TEXTE À LIRE:

..............................

PERSONNEL D’ADF
À chaque repas, les gens ressentent les effets de la guerre de la Russie contre l’Ukraine.
Un an après l’invasion russe, le prix des aliments reste élevé et l’inflation ruine les budgets des consommateurs, des gouvernements et des agences d’assistance.
Au Kenya, le prix de l’huile de cuisine, du carburant, du gaz de cuisine et autres produits de base a grimpé. Des augmentations de prix des aliments ordinaires tels que la semoule de maïs, le pain et le chapati ont suivi.
Pour beaucoup de gens, la hausse des prix a rendu certains aliments peu abordables.
L’institut pour la recherche et l’analyse des politiques publiques du Kenya déclare que 14,5 % de toute la nourriture consommée au Kenya en 2022 était importée, notamment 67 % du blé importé de la Russie et 22 % de l’Ukraine.
Dans un rapport d’août 2022, l’institut note : « Les importations de nourriture placent le Kenya dans une position vulnérable à l’égard des chocs économiques sur le marché mondial. »
« La guerre russo-ukrainienne a provoqué une hausse du prix du carburant au Kenya, ce qui a conduit à des coûts élevés de production et de transport, affectant ainsi la distribution des articles alimentaires. »
Les effets de la guerre se propagent à travers le continent. Avec un coût plus élevé de l’énergie et des produits, et des carences alimentaires généralisées, les pays africains paient un prix bien lourd.
Pour la matriarche d’une famille de la classe ouvrière au Caire, l’achat des aliments est devenu une migraine permanente, car les prix ont augmenté de plus de 48 % l’an dernier.
Avec son époux qui collecte seulement une petite pension mensuelle équivalente à 97 dollars, Magda a des difficultés pour nourrir sa famille.

..............................

DONNÉES EXTRAITES:
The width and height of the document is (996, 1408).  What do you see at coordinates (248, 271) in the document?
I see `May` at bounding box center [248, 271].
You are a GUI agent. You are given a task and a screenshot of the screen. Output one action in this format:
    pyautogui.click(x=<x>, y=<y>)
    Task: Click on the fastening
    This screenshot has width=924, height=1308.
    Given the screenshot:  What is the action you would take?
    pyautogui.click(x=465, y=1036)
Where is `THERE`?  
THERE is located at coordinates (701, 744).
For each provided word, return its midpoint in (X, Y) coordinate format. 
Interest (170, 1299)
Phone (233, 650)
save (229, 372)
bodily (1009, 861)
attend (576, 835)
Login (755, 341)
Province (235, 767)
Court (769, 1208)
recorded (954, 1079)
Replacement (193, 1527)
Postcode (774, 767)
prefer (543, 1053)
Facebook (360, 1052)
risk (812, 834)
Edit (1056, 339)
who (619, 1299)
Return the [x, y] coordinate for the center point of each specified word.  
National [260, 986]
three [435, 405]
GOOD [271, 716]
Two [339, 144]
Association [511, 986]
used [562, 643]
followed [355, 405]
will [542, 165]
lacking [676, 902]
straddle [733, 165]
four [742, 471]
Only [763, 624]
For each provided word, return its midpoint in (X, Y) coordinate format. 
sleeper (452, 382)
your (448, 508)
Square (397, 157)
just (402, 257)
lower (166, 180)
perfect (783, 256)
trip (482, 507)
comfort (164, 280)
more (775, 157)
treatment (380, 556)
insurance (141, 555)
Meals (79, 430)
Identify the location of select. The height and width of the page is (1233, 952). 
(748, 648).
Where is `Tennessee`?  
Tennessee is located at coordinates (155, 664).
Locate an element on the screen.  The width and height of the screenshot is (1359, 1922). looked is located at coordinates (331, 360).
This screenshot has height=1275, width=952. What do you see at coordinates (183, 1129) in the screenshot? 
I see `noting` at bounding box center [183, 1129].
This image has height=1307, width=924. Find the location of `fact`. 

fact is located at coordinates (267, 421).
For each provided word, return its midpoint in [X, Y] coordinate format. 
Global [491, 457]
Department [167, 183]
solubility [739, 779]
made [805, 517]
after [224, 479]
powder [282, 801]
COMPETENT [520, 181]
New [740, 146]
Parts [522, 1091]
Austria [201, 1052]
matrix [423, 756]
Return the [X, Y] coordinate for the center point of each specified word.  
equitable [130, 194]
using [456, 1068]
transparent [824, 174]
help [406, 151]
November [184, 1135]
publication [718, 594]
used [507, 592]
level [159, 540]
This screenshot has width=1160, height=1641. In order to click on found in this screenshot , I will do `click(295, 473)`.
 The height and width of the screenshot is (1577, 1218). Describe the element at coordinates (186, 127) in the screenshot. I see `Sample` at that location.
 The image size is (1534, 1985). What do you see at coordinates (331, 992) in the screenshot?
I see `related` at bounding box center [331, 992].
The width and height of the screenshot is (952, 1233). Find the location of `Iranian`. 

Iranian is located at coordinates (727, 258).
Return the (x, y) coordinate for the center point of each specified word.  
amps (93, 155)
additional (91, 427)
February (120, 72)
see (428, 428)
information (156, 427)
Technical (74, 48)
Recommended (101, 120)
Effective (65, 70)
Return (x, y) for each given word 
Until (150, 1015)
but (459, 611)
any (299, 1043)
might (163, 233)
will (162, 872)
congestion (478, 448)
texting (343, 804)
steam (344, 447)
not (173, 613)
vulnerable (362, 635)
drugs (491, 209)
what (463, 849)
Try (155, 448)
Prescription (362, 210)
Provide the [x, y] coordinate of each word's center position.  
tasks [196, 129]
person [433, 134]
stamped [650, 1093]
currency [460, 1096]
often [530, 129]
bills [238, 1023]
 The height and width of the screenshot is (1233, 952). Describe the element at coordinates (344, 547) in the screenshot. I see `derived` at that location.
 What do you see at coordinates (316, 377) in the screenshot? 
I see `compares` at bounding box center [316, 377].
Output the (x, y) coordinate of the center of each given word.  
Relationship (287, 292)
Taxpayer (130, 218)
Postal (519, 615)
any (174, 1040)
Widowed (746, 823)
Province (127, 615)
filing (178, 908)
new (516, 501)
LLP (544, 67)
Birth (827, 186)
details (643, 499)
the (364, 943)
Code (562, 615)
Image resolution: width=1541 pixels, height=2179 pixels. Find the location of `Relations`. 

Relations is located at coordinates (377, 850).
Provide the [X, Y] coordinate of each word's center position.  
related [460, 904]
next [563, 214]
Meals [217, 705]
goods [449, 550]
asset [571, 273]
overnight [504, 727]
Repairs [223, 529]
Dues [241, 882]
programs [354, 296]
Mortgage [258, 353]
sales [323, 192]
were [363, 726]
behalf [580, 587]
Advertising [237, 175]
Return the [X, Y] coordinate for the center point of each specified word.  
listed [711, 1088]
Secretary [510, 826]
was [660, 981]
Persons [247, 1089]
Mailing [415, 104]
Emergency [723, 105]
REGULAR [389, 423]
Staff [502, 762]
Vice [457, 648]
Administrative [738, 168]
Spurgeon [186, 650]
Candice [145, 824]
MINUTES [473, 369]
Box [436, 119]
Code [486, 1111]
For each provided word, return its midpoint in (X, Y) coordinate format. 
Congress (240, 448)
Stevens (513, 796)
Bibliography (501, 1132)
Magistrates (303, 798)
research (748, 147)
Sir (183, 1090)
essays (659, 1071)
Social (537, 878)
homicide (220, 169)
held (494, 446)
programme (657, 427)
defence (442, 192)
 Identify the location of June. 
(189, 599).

..............................

TRAVAIL À FAIRE:
[a] Recopiez le texte sur la hausse des prix alimentaires depuis « Les effets de la guerre se » jusqu'à « 48 % l’an dernier. » inclus.
[b] Dans le texte sur la hausse des prix alimentaires, énumérez tous les produits cités nommément dont le prix a augmenté au Kenya.

RÉPONSES DONNÉES:
[a]
Les effets de la guerre se propagent à travers le continent. Avec un coût plus élevé de l’énergie et des produits, et des carences alimentaires généralisées, les pays africains paient un prix bien lourd.
Pour la matriarche d’une famille de la classe ouvrière au Caire, l’achat des aliments est devenu une migraine permanente, car les prix ont augmenté de plus de 48 % l’an dernier.

[b] huile de cuisine, carburant, gaz de cuisine, semoule de maïs, pain, chapati